Whenever a line of the material contains the string "will", it should be copied.

(DATASET EXCERPTS)

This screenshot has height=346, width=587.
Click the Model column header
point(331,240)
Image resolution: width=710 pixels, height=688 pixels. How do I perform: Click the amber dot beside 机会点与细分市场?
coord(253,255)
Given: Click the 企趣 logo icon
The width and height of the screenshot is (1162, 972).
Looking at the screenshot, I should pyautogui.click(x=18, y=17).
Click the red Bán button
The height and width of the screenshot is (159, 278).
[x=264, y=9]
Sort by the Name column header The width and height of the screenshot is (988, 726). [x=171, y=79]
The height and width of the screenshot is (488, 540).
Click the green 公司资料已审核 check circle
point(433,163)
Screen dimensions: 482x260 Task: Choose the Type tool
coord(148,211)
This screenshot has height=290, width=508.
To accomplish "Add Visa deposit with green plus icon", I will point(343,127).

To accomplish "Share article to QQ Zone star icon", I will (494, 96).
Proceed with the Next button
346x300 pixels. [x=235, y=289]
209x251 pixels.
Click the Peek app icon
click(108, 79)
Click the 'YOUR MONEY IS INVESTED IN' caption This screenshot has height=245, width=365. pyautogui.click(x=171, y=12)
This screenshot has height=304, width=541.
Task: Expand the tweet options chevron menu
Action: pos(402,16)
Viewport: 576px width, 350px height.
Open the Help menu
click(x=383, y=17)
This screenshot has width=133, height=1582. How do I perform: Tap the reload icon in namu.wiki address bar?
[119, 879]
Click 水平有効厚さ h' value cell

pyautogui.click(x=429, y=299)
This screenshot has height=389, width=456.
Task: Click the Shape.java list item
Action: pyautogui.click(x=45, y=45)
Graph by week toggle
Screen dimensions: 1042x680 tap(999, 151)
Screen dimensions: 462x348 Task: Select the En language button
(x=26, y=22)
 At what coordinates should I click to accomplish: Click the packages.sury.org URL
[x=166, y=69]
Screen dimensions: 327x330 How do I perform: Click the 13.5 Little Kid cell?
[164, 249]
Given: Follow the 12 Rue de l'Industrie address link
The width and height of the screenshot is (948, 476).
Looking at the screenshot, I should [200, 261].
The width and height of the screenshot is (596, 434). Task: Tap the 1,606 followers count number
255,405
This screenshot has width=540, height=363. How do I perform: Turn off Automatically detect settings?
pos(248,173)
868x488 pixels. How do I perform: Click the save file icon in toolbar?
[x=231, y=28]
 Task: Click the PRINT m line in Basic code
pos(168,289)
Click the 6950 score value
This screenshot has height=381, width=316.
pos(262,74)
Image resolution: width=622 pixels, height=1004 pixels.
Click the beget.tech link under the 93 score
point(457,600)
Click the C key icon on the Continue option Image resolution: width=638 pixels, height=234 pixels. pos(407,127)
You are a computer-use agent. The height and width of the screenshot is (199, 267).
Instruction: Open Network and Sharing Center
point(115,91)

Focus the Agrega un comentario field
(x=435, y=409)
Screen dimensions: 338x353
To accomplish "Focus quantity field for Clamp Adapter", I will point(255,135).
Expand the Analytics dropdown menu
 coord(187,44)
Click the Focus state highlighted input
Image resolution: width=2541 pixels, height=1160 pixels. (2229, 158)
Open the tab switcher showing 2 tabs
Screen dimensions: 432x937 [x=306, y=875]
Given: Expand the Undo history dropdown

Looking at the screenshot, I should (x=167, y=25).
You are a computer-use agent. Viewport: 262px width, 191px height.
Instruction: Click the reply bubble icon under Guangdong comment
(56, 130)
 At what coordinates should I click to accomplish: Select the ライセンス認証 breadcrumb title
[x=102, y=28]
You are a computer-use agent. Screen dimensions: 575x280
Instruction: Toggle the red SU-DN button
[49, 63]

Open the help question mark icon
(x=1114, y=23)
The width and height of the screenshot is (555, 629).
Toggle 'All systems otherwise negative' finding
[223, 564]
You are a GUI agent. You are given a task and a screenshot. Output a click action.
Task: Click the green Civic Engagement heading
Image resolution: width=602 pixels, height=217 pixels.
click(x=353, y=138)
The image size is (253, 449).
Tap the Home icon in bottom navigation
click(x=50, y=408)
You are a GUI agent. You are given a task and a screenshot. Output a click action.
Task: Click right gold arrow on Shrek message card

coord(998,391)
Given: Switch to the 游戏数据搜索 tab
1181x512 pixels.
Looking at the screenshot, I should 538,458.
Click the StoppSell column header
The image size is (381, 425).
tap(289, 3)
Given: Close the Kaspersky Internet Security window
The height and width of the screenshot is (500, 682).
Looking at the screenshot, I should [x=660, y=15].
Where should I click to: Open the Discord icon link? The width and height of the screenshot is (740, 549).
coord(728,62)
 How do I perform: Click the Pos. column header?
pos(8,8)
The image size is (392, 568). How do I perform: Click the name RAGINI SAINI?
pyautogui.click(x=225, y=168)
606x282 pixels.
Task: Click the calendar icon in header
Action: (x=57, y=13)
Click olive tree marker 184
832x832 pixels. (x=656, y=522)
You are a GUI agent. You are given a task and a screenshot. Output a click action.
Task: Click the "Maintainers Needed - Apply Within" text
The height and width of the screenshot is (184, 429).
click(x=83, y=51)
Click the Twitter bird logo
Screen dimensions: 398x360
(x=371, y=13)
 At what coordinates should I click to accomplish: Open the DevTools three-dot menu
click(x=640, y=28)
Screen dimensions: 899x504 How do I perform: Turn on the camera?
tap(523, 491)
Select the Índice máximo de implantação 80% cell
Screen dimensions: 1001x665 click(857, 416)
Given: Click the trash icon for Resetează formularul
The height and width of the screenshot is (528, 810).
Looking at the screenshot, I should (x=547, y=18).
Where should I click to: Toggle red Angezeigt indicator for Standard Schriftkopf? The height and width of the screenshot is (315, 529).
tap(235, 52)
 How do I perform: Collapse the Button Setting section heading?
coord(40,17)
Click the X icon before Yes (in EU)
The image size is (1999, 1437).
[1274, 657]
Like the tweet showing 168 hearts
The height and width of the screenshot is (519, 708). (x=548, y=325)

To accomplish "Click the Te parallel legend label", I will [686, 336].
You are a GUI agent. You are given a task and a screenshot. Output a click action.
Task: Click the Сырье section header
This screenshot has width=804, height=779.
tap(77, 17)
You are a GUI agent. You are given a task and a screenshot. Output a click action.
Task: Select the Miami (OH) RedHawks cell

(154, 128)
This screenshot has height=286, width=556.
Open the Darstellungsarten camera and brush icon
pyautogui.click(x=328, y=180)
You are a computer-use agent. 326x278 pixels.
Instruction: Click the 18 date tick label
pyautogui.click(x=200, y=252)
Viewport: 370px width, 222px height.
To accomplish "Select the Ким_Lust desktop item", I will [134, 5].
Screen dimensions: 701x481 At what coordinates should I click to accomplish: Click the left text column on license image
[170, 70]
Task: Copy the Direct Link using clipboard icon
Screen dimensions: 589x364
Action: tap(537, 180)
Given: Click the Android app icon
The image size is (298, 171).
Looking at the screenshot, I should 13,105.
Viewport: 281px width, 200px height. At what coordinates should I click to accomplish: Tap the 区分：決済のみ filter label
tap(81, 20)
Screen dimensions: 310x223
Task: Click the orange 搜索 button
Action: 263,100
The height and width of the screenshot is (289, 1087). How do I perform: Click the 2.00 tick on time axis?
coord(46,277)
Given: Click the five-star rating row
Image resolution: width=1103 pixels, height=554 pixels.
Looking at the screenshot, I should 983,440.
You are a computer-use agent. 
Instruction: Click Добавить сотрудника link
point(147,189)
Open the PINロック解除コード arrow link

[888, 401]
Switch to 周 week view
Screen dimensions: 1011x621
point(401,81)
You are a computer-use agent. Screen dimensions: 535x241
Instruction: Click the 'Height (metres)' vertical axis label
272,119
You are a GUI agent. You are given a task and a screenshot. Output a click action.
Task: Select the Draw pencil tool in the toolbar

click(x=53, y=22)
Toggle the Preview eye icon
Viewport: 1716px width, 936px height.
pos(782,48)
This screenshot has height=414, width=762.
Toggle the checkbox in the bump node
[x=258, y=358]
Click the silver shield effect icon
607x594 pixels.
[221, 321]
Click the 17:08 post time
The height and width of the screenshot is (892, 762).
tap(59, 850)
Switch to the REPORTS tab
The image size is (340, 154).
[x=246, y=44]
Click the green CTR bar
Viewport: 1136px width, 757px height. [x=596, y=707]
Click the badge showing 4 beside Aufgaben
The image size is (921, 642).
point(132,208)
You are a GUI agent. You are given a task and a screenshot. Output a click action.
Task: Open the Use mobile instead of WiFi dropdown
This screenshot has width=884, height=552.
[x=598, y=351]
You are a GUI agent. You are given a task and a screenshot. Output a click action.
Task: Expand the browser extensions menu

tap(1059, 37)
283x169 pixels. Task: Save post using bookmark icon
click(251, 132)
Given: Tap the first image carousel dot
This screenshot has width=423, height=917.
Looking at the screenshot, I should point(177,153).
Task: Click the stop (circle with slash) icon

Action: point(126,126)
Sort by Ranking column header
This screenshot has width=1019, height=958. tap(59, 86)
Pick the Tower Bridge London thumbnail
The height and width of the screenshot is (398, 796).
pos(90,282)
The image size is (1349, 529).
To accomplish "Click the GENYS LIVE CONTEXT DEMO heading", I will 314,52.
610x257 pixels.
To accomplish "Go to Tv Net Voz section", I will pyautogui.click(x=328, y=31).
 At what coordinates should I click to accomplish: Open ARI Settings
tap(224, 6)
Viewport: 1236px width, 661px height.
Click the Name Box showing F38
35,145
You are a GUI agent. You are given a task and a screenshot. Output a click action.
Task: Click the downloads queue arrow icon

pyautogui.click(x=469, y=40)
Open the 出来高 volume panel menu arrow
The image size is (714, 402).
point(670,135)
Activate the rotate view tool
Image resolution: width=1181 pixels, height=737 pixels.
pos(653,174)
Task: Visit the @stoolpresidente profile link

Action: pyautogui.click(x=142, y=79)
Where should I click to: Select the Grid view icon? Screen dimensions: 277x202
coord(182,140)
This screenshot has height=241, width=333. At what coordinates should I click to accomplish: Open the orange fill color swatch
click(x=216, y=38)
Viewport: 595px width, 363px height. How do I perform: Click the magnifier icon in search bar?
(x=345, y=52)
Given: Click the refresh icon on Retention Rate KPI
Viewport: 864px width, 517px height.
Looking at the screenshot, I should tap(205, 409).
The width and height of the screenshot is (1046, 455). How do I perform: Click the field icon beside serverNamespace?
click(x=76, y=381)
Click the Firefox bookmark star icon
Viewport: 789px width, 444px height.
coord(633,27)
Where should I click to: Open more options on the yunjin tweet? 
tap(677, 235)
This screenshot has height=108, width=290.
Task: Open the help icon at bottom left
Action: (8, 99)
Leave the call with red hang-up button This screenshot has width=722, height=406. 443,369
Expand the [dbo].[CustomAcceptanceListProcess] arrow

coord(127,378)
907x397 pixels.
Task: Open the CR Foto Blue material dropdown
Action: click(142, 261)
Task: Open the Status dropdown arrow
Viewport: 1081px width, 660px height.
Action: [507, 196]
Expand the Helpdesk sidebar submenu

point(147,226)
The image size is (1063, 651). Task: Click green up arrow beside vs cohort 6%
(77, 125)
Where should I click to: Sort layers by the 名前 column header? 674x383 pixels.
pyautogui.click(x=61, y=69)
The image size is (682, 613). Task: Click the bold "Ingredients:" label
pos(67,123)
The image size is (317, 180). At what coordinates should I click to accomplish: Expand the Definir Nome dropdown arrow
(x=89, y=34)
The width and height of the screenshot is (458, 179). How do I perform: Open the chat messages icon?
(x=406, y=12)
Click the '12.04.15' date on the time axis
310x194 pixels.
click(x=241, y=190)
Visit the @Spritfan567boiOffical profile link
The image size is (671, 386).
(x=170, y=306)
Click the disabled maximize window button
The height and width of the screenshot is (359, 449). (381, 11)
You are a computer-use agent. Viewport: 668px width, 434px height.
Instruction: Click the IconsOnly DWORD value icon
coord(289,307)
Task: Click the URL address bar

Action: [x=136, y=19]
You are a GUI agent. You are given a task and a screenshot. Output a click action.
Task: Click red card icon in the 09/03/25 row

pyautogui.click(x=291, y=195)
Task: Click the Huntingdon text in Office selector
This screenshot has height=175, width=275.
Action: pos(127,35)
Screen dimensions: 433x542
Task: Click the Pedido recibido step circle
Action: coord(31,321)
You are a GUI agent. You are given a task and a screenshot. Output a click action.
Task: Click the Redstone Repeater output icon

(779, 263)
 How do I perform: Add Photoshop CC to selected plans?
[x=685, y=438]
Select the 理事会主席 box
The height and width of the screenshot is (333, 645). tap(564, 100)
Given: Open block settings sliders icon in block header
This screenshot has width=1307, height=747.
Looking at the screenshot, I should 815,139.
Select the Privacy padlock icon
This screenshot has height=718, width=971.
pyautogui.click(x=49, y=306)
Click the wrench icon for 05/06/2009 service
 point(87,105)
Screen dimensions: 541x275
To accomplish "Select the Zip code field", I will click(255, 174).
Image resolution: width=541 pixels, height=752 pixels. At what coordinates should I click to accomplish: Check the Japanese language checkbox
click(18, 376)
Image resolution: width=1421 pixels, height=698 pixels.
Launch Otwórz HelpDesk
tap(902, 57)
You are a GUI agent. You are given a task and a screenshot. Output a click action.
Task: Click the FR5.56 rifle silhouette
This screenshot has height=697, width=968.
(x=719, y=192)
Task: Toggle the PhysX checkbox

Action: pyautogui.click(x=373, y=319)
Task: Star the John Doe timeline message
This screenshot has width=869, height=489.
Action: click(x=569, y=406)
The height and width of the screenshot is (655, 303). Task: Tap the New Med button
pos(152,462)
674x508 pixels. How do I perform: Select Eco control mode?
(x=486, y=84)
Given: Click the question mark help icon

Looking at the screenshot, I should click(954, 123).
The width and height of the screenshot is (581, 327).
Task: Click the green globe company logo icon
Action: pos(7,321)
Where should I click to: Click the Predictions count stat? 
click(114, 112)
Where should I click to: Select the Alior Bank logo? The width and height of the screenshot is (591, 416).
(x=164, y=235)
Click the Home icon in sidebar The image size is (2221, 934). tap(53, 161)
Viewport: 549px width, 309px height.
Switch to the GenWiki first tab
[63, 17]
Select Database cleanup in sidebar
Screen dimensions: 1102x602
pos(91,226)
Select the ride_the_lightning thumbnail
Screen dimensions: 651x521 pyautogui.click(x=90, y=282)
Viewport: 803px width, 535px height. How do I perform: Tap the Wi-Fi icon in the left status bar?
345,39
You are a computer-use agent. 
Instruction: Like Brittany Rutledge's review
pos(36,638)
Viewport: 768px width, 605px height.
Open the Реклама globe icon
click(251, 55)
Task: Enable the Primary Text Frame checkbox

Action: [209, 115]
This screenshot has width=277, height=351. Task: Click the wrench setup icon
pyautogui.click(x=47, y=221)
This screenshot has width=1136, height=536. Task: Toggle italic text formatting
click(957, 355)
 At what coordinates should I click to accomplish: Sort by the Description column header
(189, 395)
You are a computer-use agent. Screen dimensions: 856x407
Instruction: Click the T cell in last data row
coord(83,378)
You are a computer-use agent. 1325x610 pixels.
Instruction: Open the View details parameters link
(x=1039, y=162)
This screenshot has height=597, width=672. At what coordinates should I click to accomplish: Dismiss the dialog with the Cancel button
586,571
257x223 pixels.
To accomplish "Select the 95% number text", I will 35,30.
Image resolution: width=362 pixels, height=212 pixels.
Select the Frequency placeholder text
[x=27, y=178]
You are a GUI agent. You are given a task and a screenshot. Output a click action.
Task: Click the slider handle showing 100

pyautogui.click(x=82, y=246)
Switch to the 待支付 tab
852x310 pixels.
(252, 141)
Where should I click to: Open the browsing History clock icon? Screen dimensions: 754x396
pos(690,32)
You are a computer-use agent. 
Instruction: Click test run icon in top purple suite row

(End DATASET EXCERPTS)

**ANSWER BELOW:**
To accomplish "Add Visa deposit with green plus icon", I will point(343,127).
To accomplish "Share article to QQ Zone star icon", I will (494, 96).
To accomplish "Focus quantity field for Clamp Adapter", I will point(255,135).
To accomplish "Click the Te parallel legend label", I will [686, 336].
To accomplish "Select the Ким_Lust desktop item", I will [134, 5].
To accomplish "Click the GENYS LIVE CONTEXT DEMO heading", I will 314,52.
To accomplish "Go to Tv Net Voz section", I will pyautogui.click(x=328, y=31).
To accomplish "Select the Zip code field", I will click(255, 174).
To accomplish "Select the 95% number text", I will 35,30.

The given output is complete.